The Marriage Plot by Jeffrey Eugenides

Synopsis:
A semiotics-enthralled English major falls for a manic depressive scientific researcher, while being loved unrequitedly by a religious studies major for whom Mother Teresa is his last hope in a fruitless quest to find faith.

Review:
The best thing about The Marriage Plot is that it’s a fantastic story with characters that I connected with on a very deep level. Jeffrey Eugenides’s other two novels were good but didn’t fire up my emotions the way that this one did.

Now that I’ve gotten that out of the way, I can talk about how intellectually satisfying this book was. It begins in a semiotics seminar just as the discipline broke into literary criticism, in the early 1980s, and raises the key question of whether anything matters outside of the words themselves. To the hardcore semiotician, the answer is “no,” but to any rational person the answer is “obviously!” Eugenides gives us three main characters for whom books infuse every corner of their lives. A text by Barthes causes Madeleine to overthink her feelings for Leonard. Mitchell travels around the world with a backpack full of books he hopes will help him on his spiritual quest: Augustine, Merton, and Teresa of Avila. And Leonard, the philosopher, devours the written word and generates his own.

Provided material:
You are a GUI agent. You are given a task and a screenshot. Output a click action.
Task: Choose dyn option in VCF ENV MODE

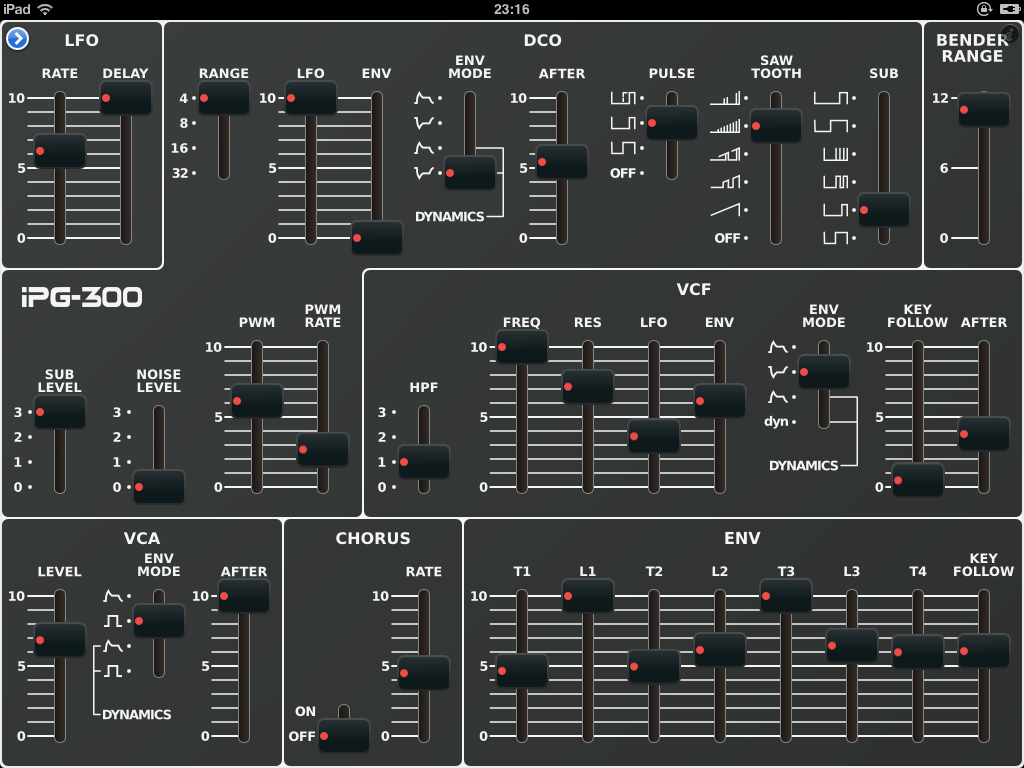pyautogui.click(x=777, y=422)
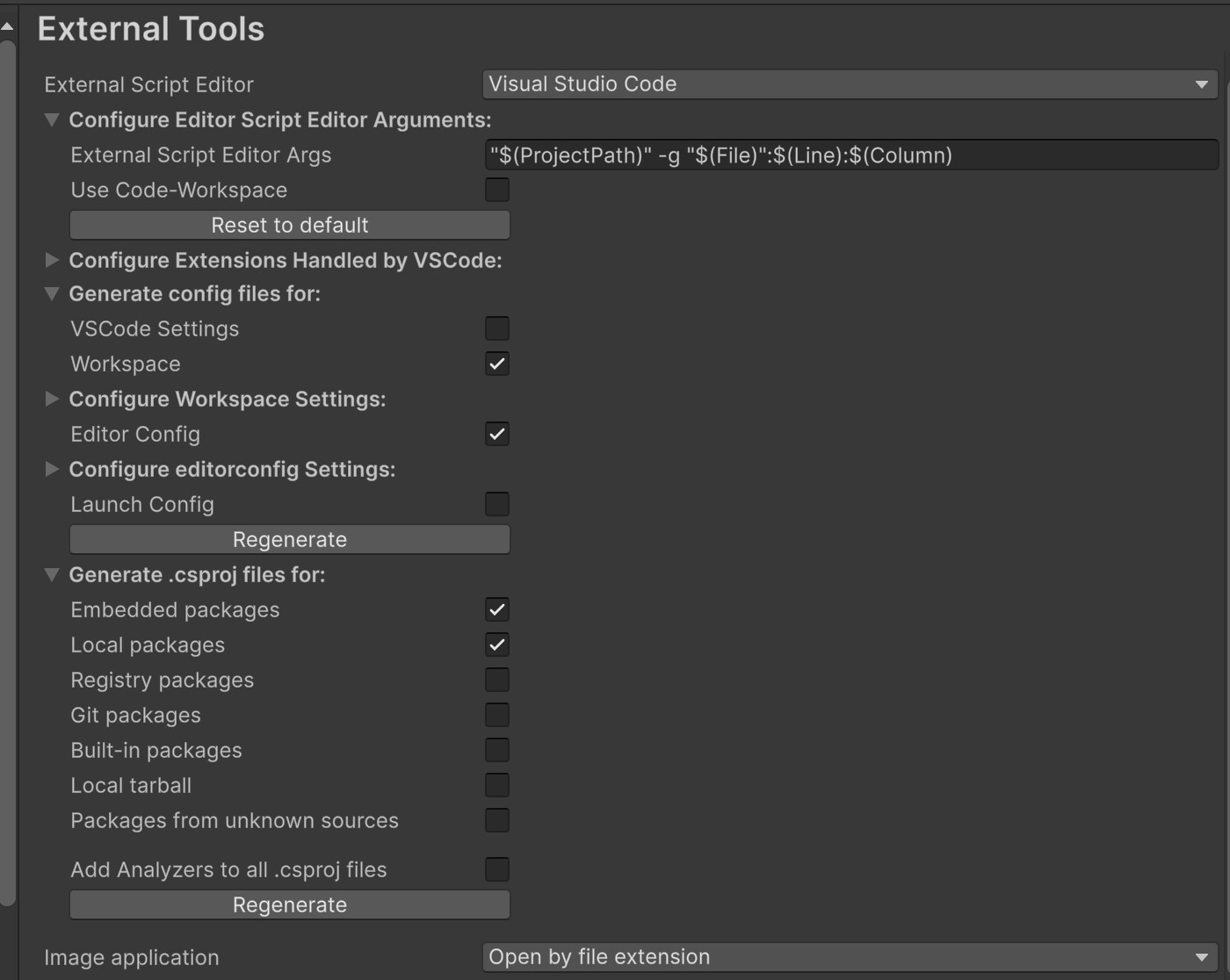
Task: Check Add Analyzers to all .csproj files
Action: pyautogui.click(x=497, y=868)

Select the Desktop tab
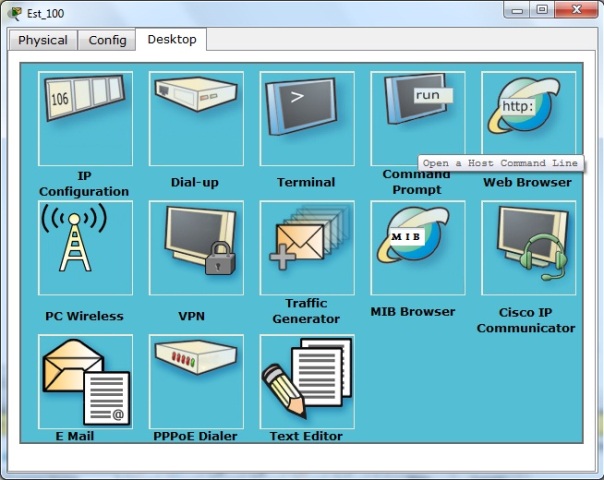click(172, 40)
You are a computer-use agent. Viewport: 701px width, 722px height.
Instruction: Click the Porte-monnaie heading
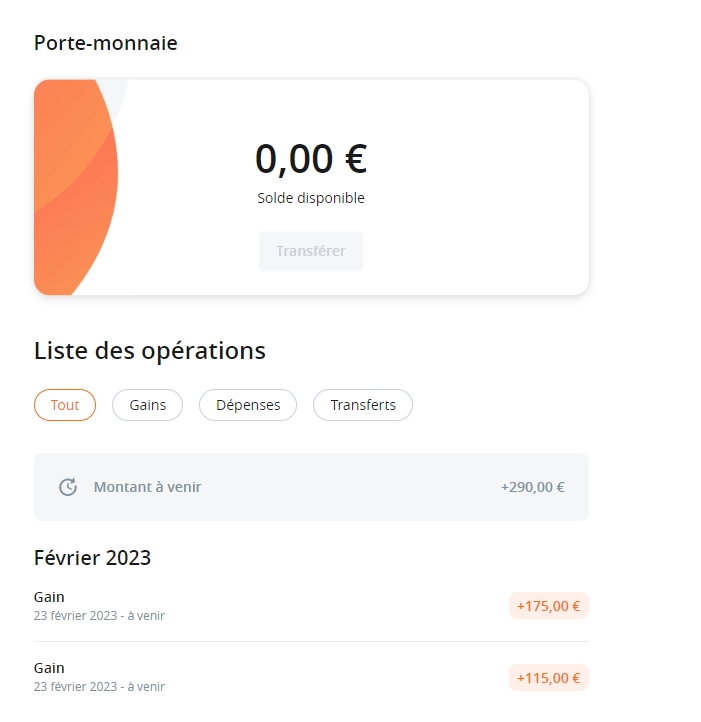pos(106,43)
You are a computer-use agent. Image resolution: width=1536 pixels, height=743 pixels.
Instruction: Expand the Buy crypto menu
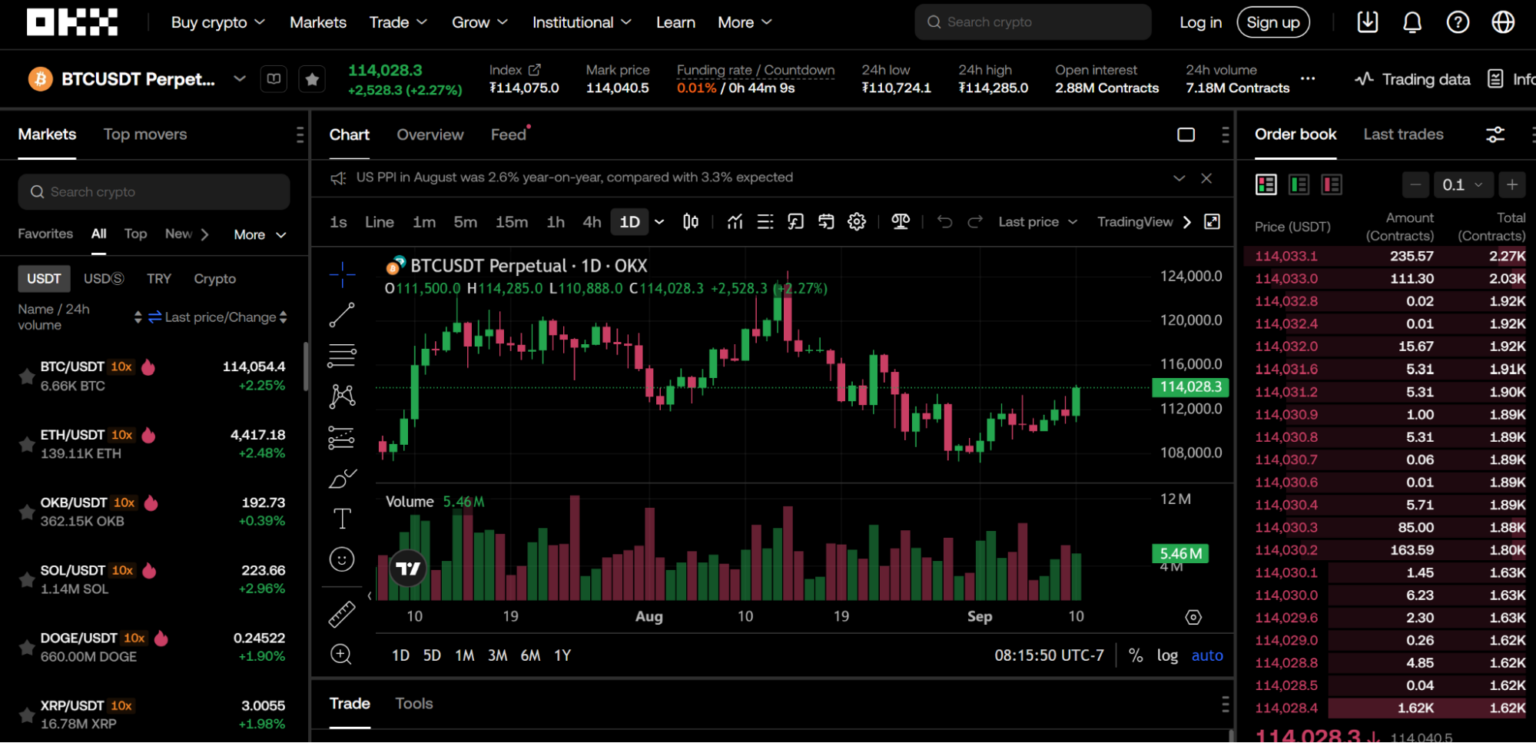tap(218, 22)
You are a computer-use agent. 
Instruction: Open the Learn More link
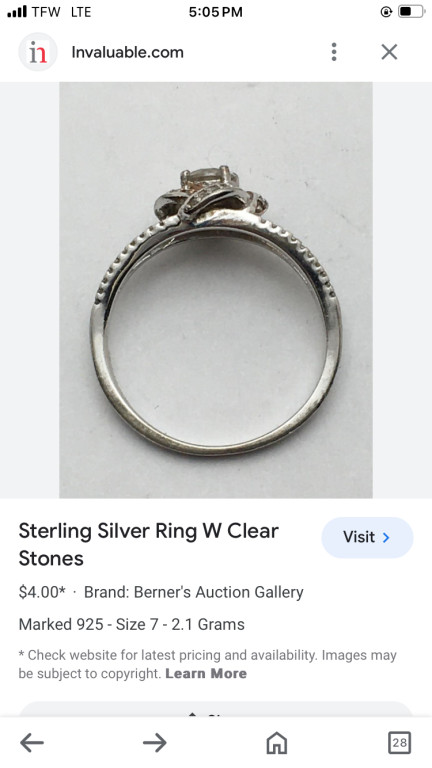coord(206,673)
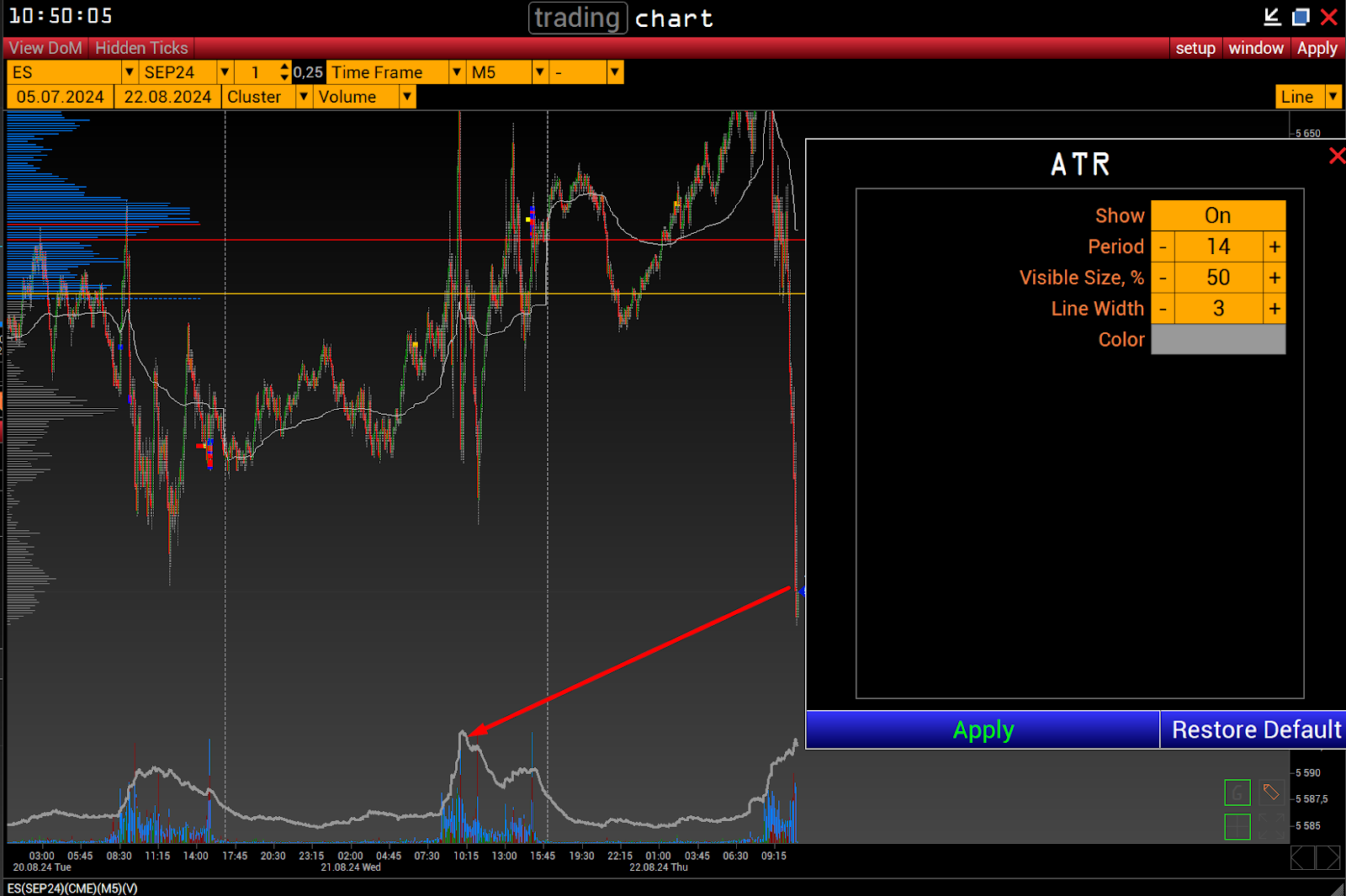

Requirement: Return the stretch of the review of The Marriage Plot from "The Marriage Plot by" through "this one did.", copied word for word.

Solution for this task:
The Marriage Plot by Jeffrey Eugenides

Synopsis:
A semiotics-enthralled English major falls for a manic depressive scientific researcher, while being loved unrequitedly by a religious studies major for whom Mother Teresa is his last hope in a fruitless quest to find faith.

Review:
The best thing about The Marriage Plot is that it’s a fantastic story with characters that I connected with on a very deep level. Jeffrey Eugenides’s other two novels were good but didn’t fire up my emotions the way that this one did.